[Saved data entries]
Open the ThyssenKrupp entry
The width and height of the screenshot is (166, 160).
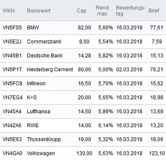coord(44,140)
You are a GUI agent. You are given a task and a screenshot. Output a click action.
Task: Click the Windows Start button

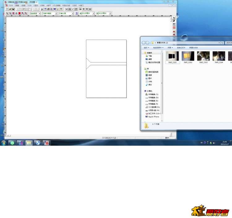[x=4, y=143]
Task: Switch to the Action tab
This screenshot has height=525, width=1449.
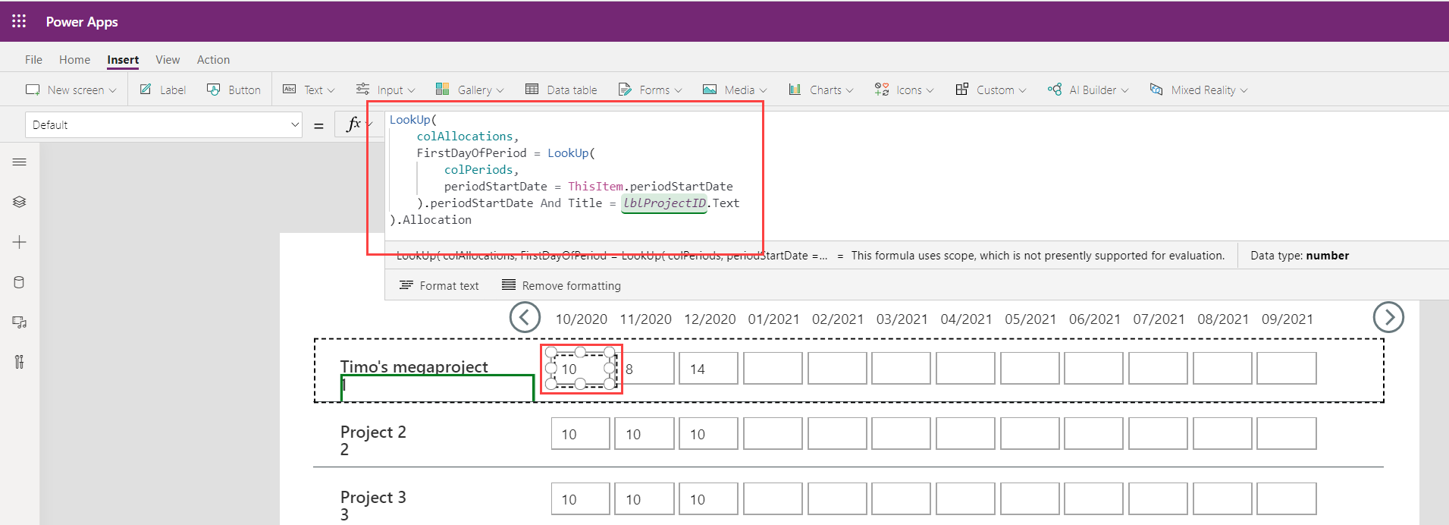Action: point(213,59)
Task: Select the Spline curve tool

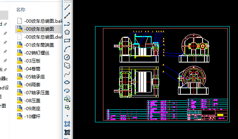Action: tap(67, 74)
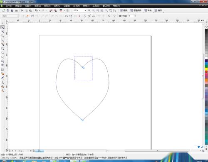Pick the Text tool
This screenshot has width=208, height=162.
[2, 65]
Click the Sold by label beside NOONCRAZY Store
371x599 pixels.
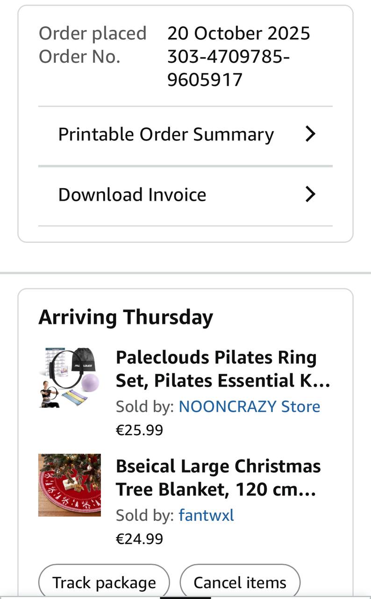145,406
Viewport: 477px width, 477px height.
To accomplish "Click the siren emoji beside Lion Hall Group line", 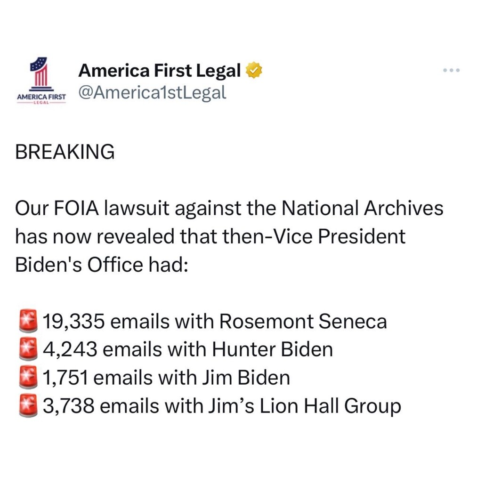I will coord(28,406).
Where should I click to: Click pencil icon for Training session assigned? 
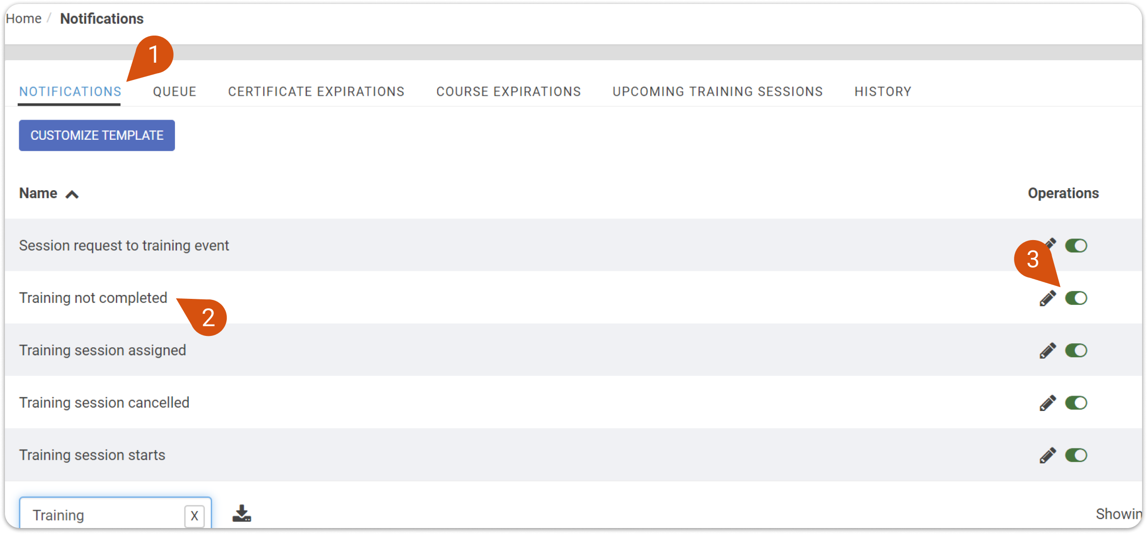pos(1047,351)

[WHAT IS NEEDED] Omit the pictures and please write out exactly the lines between the one containing "Where should I" and the last line of the entries, both included.

[SOLUTION TO THIS TASK]
Where should I click to: Click pencil icon for Training session assigned? 
pos(1047,351)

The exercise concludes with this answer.